While some old series turn out not to have stood the test of time, this series seems even better on second viewing than I remembered. The orphaned Shiki returns to live with what remains of his family, but finds that unpleasant and frightening events are happening around him. Shiki is not quite what he seems, or even who we thought he was, and the same applies to several other characters, that is, they’re not quite human.
In particular Shiki becomes involved with the white vampire Arcued, who insists that Shiki killed her and chopped her into 17 pieces. Indeed Shiki has a strange ability to see “lines” and when he cuts along these lines with his knife, things fall apart.
Shiki is put under severe stress. His schoolmates note a change in him, but obviously he can’t tell them the truth.
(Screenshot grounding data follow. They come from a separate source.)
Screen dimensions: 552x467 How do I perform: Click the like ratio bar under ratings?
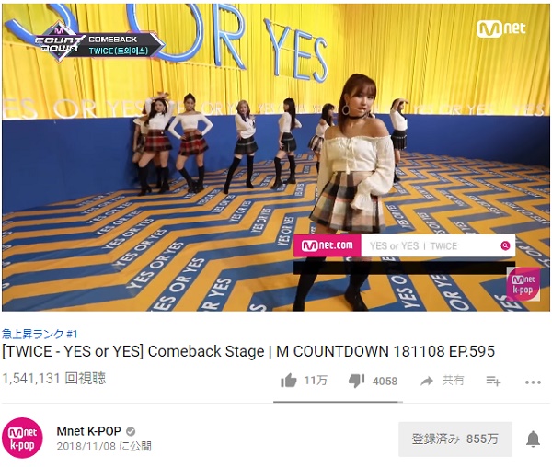pyautogui.click(x=338, y=402)
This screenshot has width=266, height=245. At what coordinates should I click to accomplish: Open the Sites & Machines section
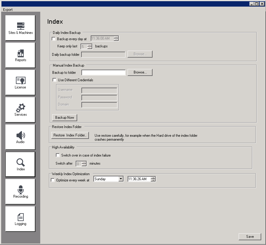pos(20,28)
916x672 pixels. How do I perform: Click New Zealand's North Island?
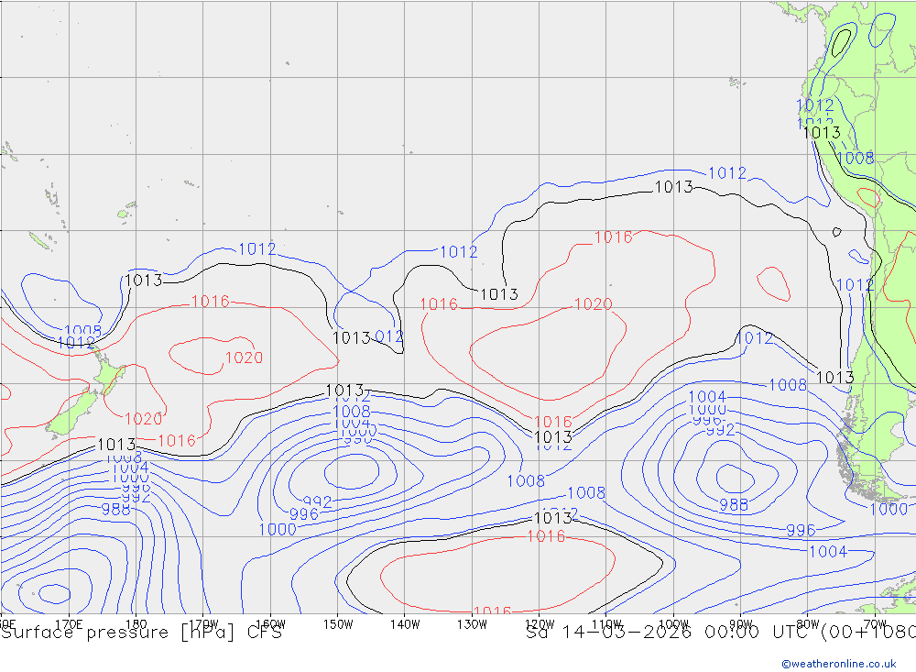point(110,377)
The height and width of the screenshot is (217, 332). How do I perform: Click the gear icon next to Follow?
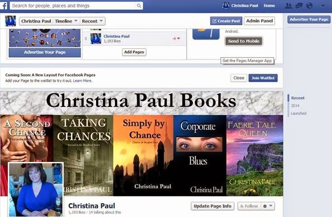(x=265, y=206)
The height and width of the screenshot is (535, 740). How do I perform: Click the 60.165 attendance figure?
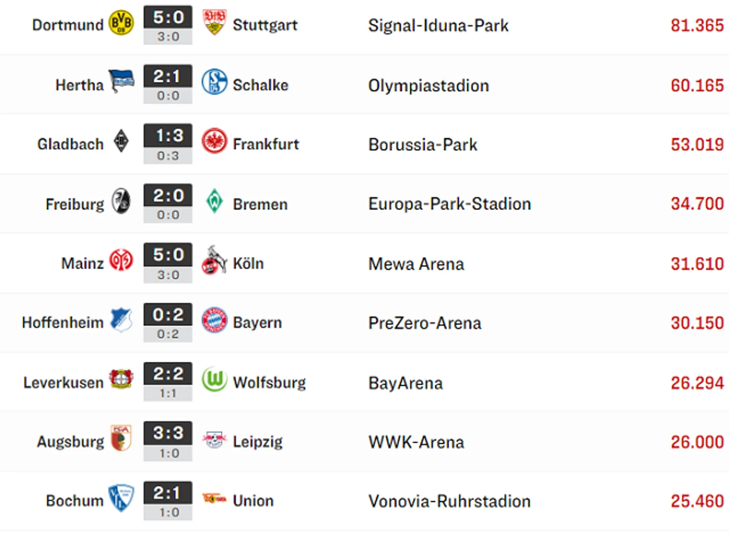point(697,86)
He is terrified by the situations Arcueid leads him into, and in his new home he has to resort to sneaking out at night to meet Arcueid and evade the watchful eyes of his beautiful but severe sister, Akiha. The growing relationship between Arcueid and Shiki is well-handled, and the dialog, delivered by some fine voice-actors , makes this unlikely relationship the more believable. For once, it’s played as a straight drama, with little or no attempt to over-egg it or inject humour.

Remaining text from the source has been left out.